Deep learning-based UAV
Deep learning is a subfield of machine learning based on a set of algorithms that attempt to understand data like human being. In our research, we apply deep learning to solve different UAV problems, such as end-to-end perception, navigation, and control.
Learning-based Autonomous Inspection UAV system (LAIS)
Autonomous Object Tracking UAV system (AUTO)

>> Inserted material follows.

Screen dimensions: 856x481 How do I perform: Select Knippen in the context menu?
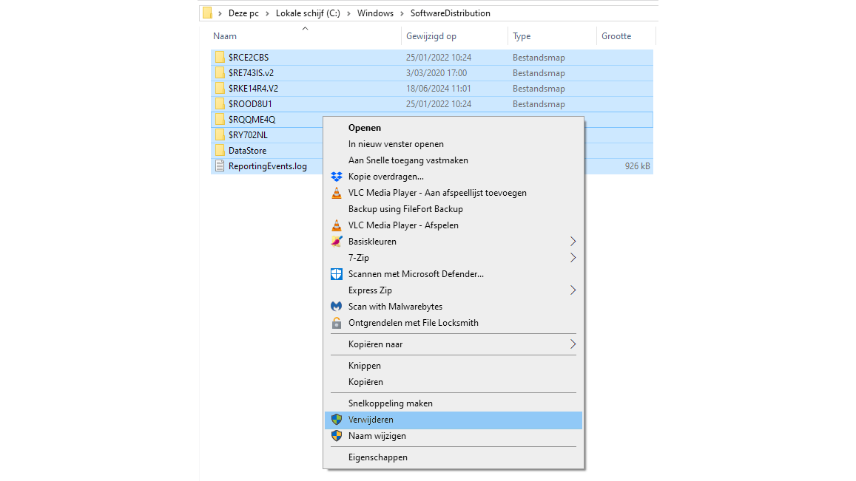coord(365,366)
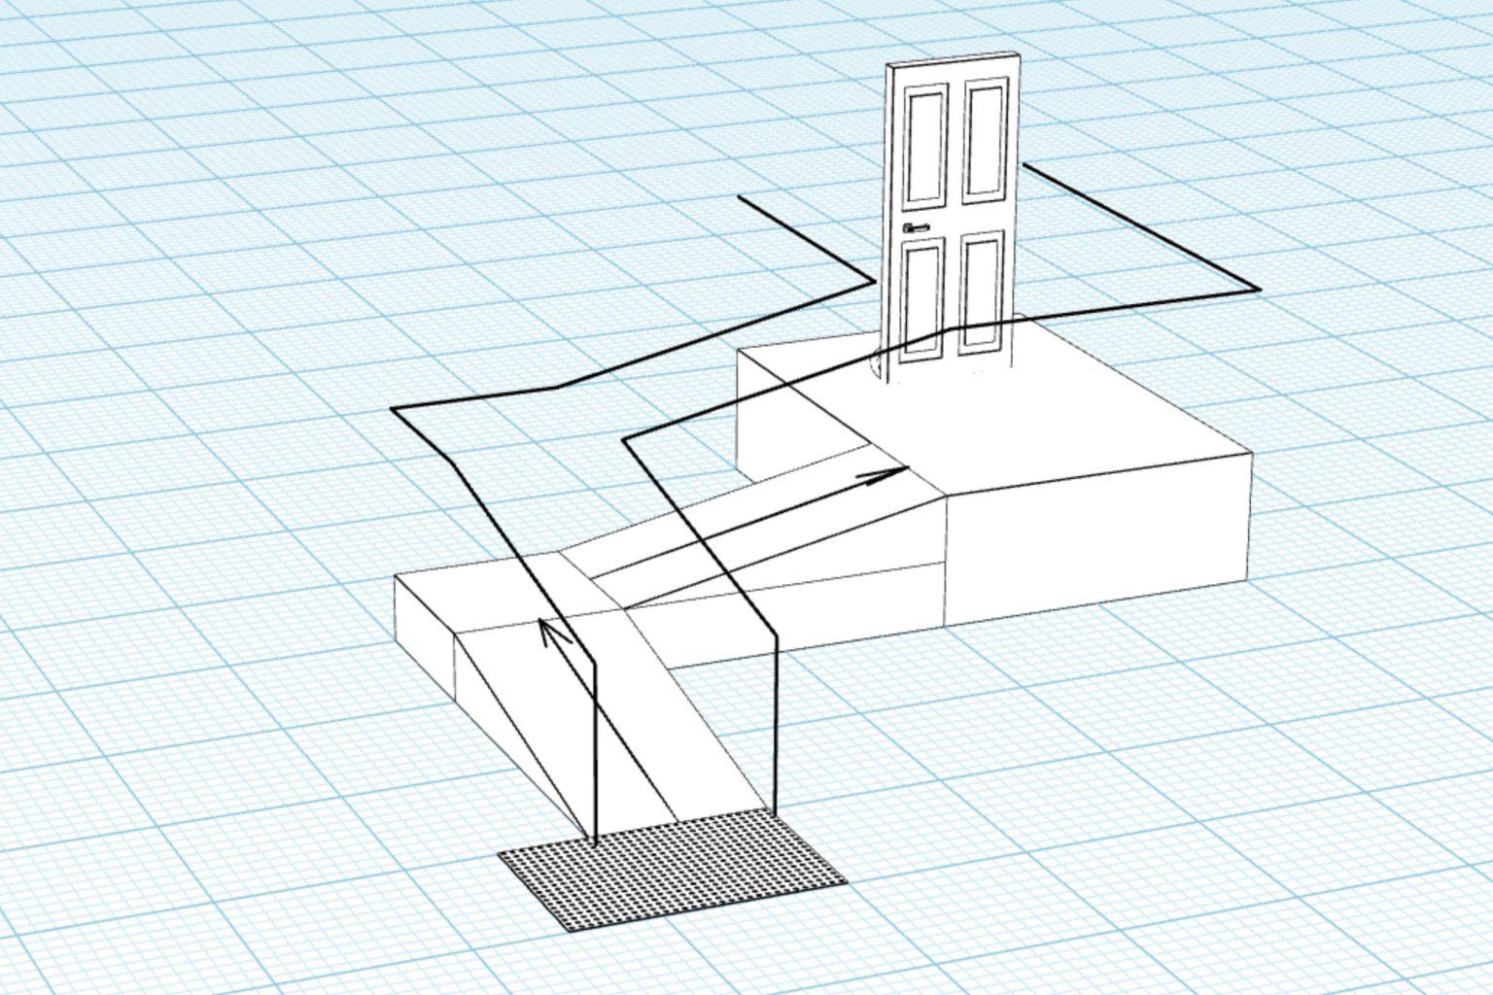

The ever-burgeoning growth of autonomous unmanned aerial vehicles (UAVs) has demonstrated a promising platform for utilization in real-world applications. In particular, UAV equipped with a vision system could be leveraged for surveillance applications. This paper proposes a learning-based UAV system for achieving autonomous surveillance, in which the UAV can be of assistance in autonomously detecting, tracking, and following a target object without human intervention. Specifically, we adopted the YOLOv4-Tiny algorithm for semantic object detection and then consolidated it with a 3D object pose estimation method and Kalman Filter to enhance the perception performance. In addition, a back-end UAV path planning for surveillance maneuver is integrated to complete the fully autonomous system. The perception module is assessed on a quadrotor UAV, while the whole system is validated through flight experiments. The experiment results verified the robustness, effectiveness, and reliability of the autonomous object tracking UAV system in performing surveillance tasks. The source code is released to the research community for future reference.